Task statement —
Task for the records below: copy exactly from the first line on, stopping once the line with "The width and height of the screenshot is (771, 427)." is copied, and leave out the pictures.

══ Excerpted data ══

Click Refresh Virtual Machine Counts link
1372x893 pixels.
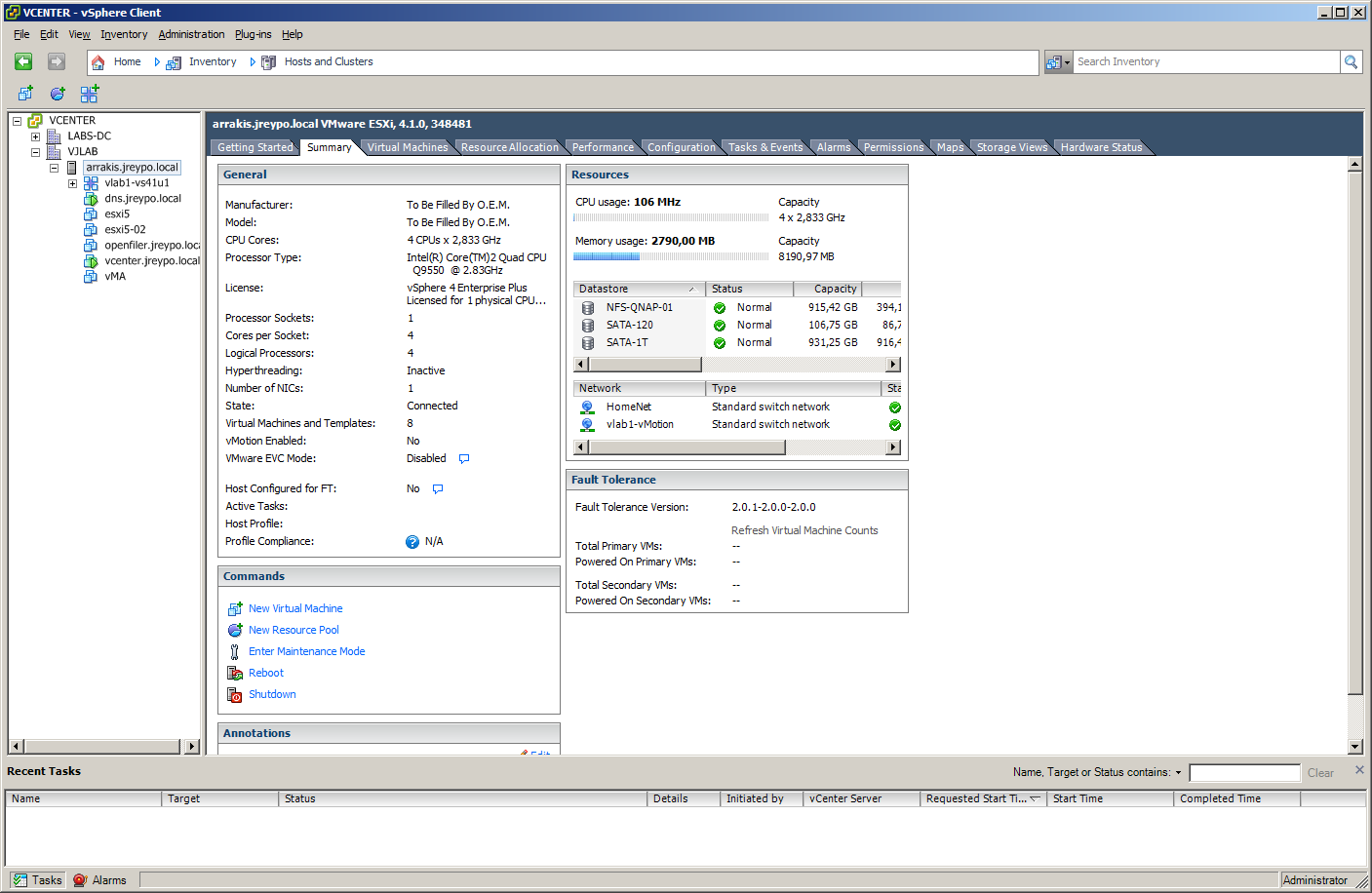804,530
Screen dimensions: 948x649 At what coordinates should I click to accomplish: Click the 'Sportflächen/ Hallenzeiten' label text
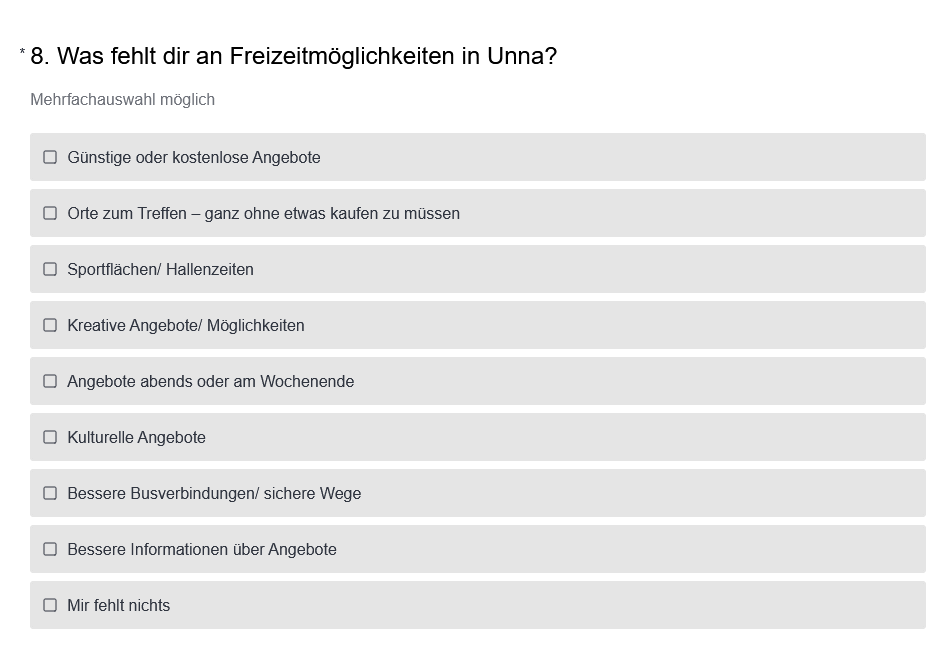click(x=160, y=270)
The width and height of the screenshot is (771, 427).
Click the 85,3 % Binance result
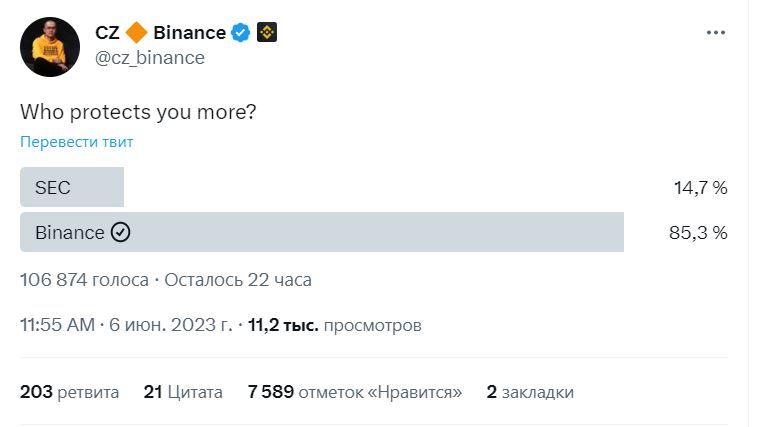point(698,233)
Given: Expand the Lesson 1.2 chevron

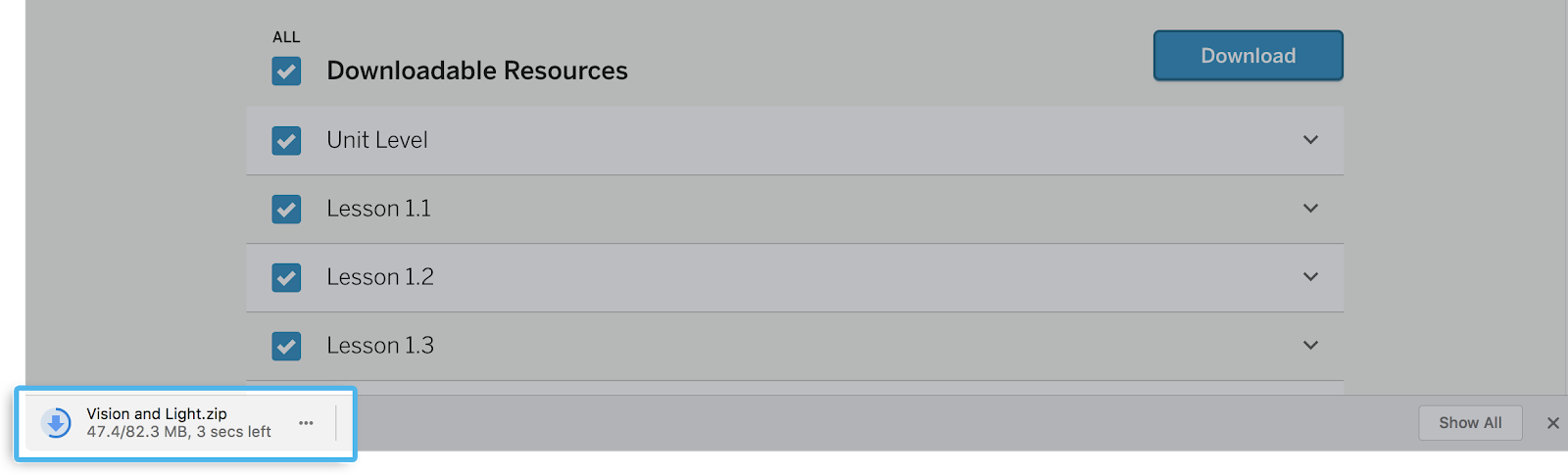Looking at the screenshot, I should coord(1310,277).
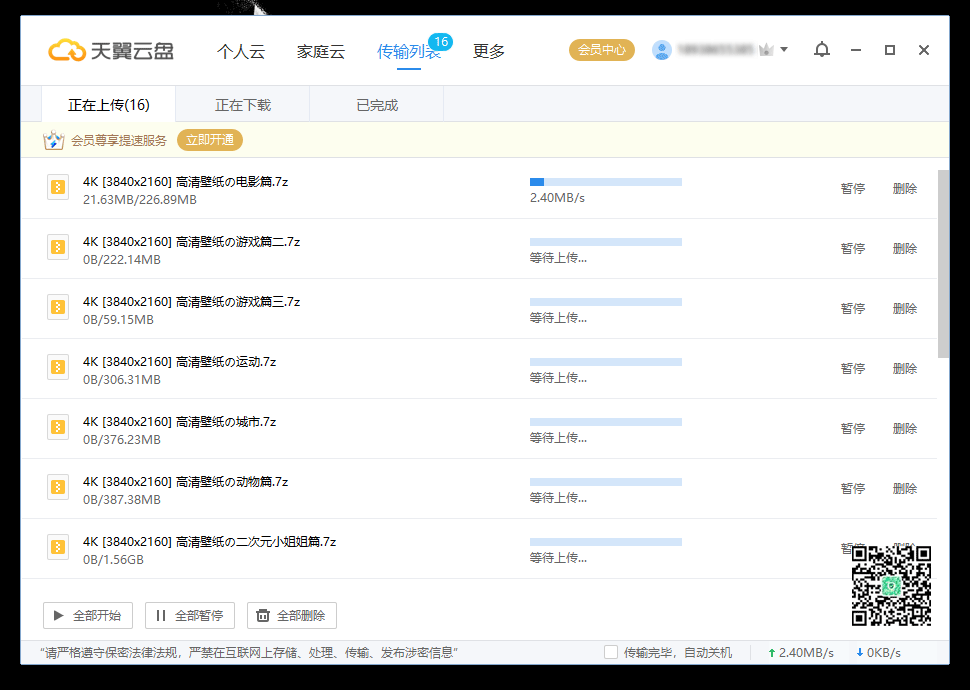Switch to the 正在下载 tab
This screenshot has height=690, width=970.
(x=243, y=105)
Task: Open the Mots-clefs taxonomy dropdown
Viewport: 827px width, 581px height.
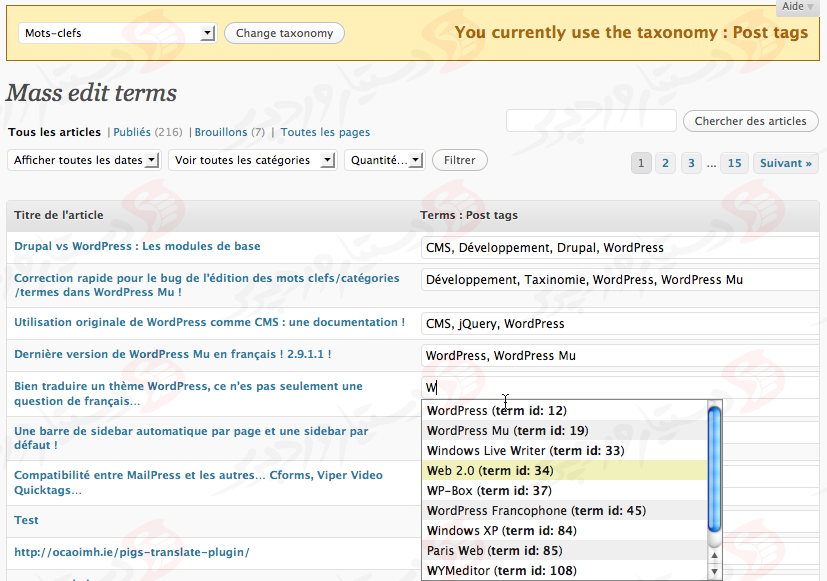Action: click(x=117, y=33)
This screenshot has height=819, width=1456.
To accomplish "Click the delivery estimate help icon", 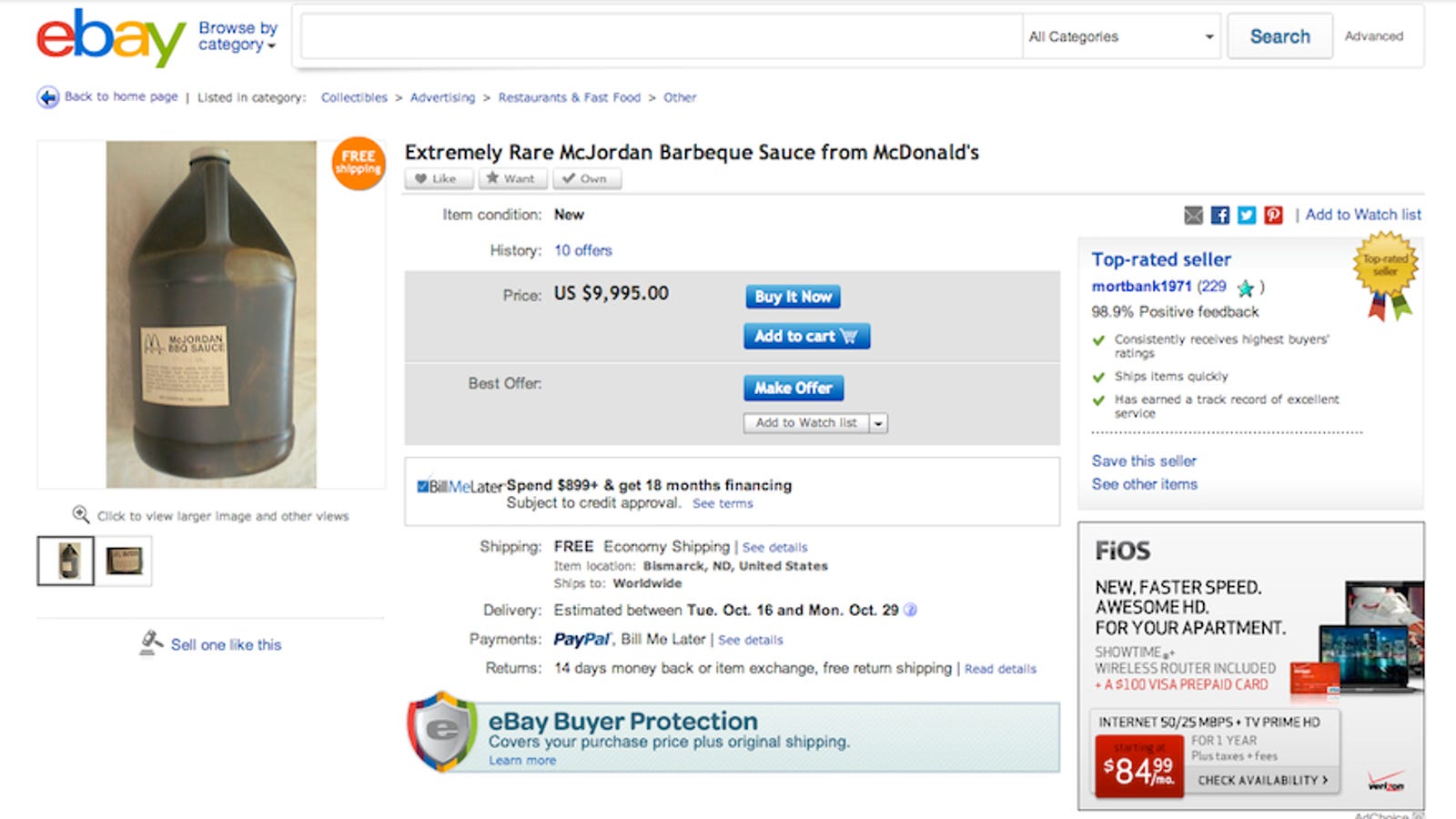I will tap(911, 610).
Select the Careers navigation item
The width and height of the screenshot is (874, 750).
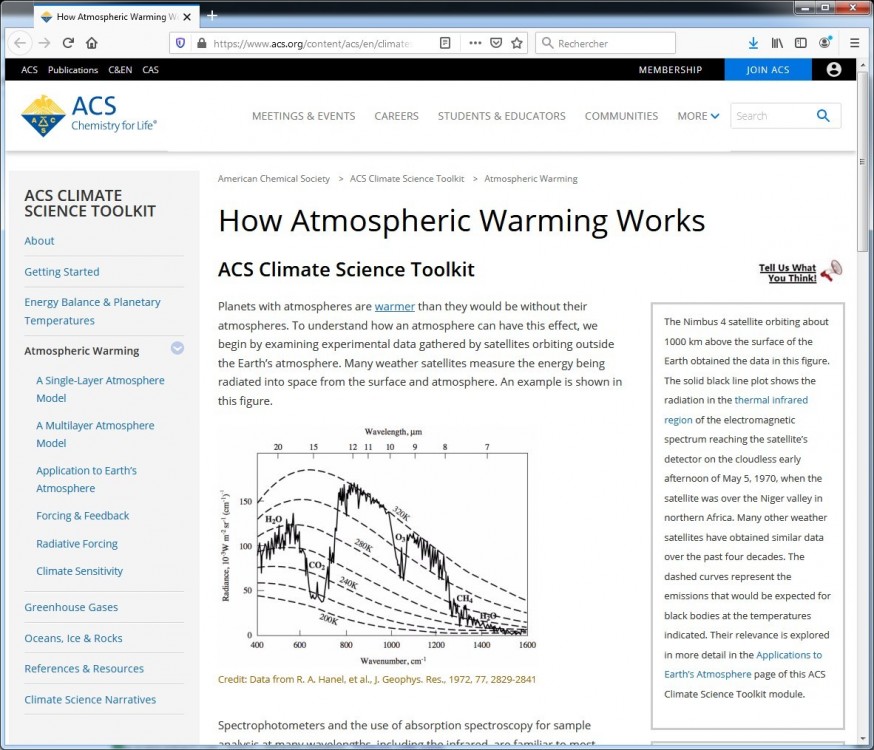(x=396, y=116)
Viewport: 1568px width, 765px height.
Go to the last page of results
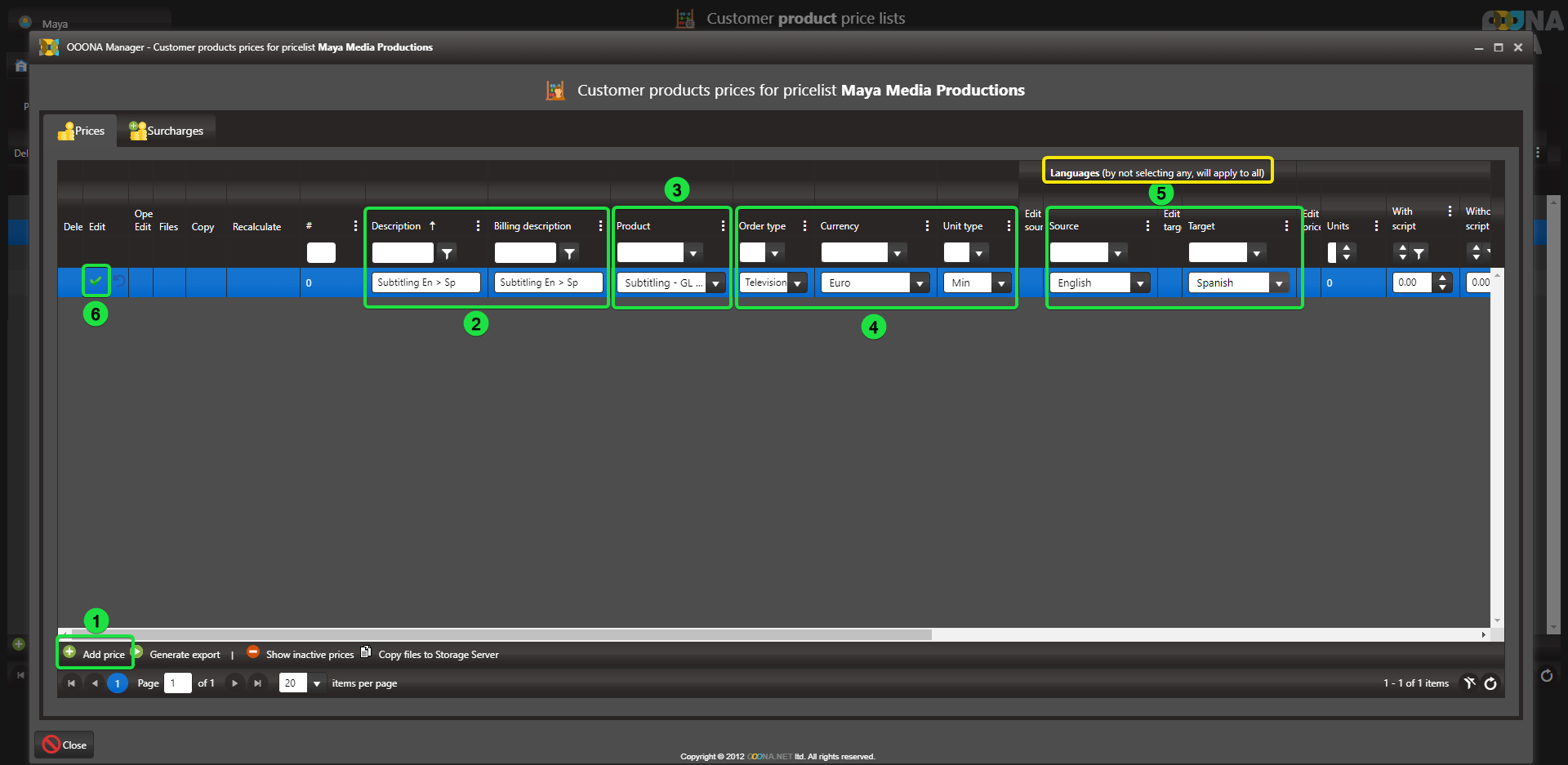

═══

The completed task —
Click Refresh Virtual Machine Counts link
1372x893 pixels.
804,530
Screen dimensions: 948x649 At what coordinates should I click to accomplish: Click the 'Sportflächen/ Hallenzeiten' label text
click(x=160, y=270)
The width and height of the screenshot is (771, 427).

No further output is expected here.